09 March 2021

"Filibuster" means "mercenary pirate"

"Filibuster" is frequently used in the political news nowadays, but not one person in a million can tell you the etymology - and that one person would probably be Dutch.
Borrowed from Spanish filibustero (“pirate”), from French flibustier, from Dutch vrijbuiter (“freebooter”), from vrij (“free”) + buit (“booty”) + -er (“agent”). The word has the same construction as, and is cognate to, English freebooter.
1) A mercenary soldier; a freebooter; specifically, a mercenary who travelled illegally in an organized group from the United States to a country in Central America or the Spanish West Indies in the mid-19th century seeking economic and political benefits through armed force. 

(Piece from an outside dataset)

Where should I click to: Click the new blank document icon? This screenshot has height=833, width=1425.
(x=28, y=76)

2) (US politics) A tactic (such as giving long, often irrelevant speeches) employed to delay the proceedings of, or the making of a decision by, a legislative body, particularly the United States Senate. 

3) (US politics) A member of a legislative body causing such an obstruction; a filibusterer.
The embedded image is a posed movie still (not really a scene) from the 1939 movie Mr. Smith Goes to Washington.

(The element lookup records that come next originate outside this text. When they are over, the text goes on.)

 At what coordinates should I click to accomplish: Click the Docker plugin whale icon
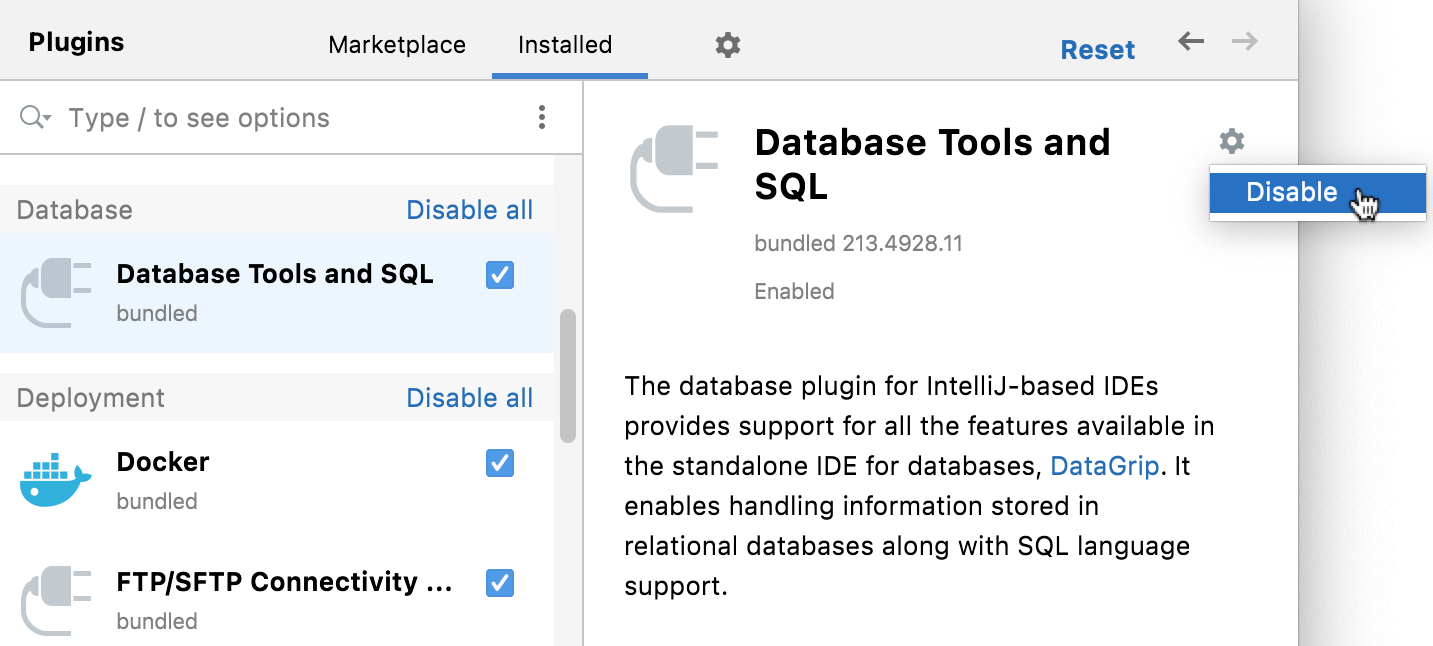point(55,478)
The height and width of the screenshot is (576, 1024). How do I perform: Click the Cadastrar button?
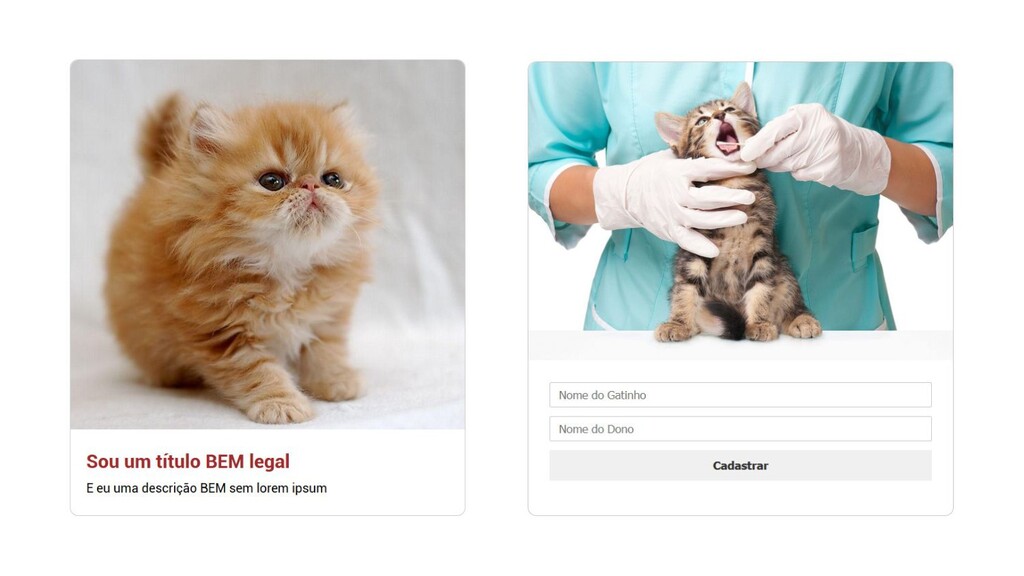(x=740, y=466)
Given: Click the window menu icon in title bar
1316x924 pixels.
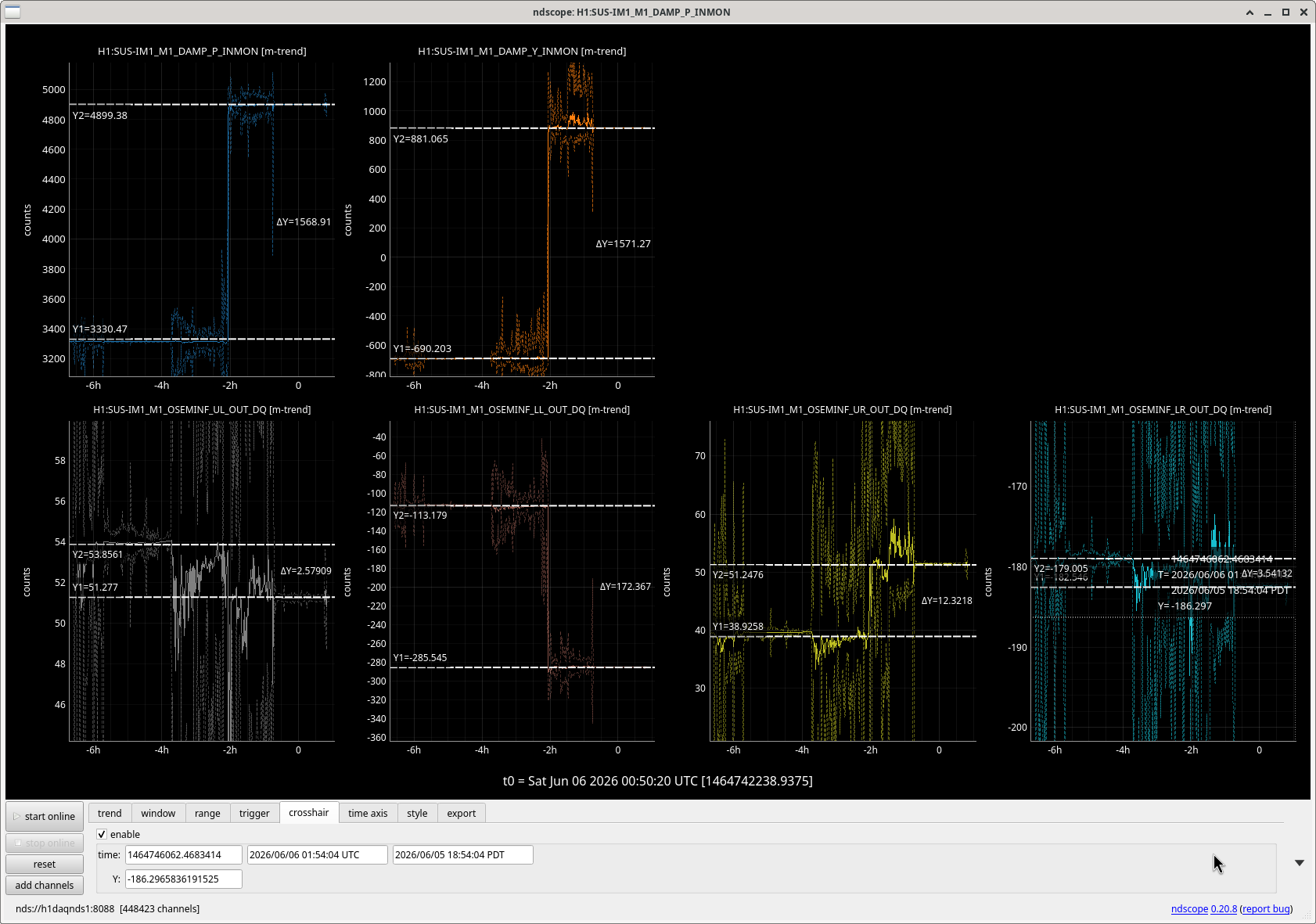Looking at the screenshot, I should [12, 12].
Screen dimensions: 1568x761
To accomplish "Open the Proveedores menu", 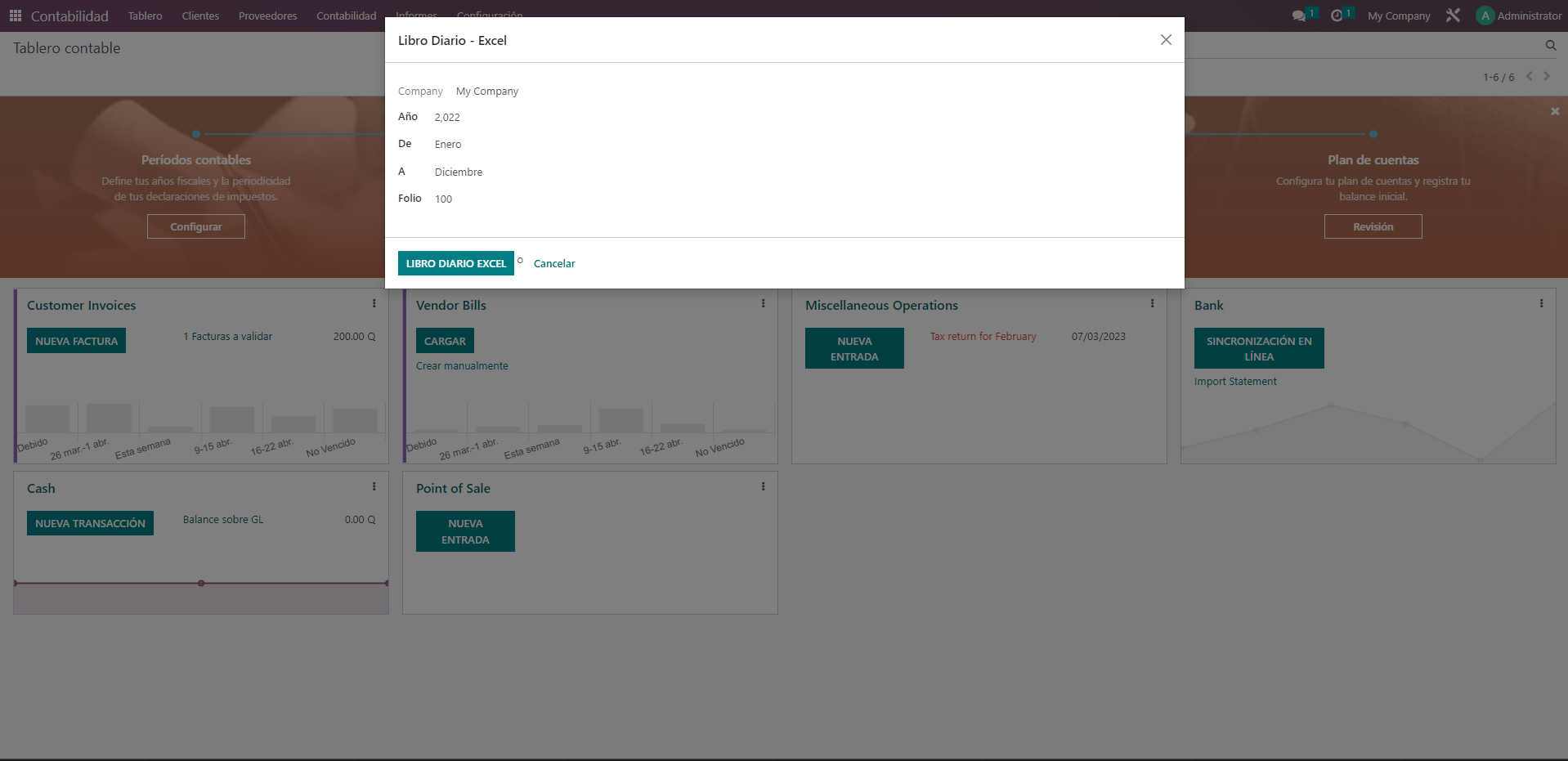I will tap(267, 16).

  1. There's a line in a very old Cheech and Chong routine where Cheech touts a Tijuana performance of "Juicy Lucy and her trained gila monster," which I heard as "Trrrucy Lucy and her friend, Filibuster." (fih-lih-BOOOZ-dair) Eventually I figured it out, but when I think of the line now I still hear it the first way in my head, and I think of it whenever I read the word /filibuster/. (Fih-lih-BOOOZ-dair first, and only then FIH-lih-buster.)

  2. If I were forced to guess, I would have said that it was named after a guy named Filibuster. But I was thinking of gerrymandering. Thanks for the explanation!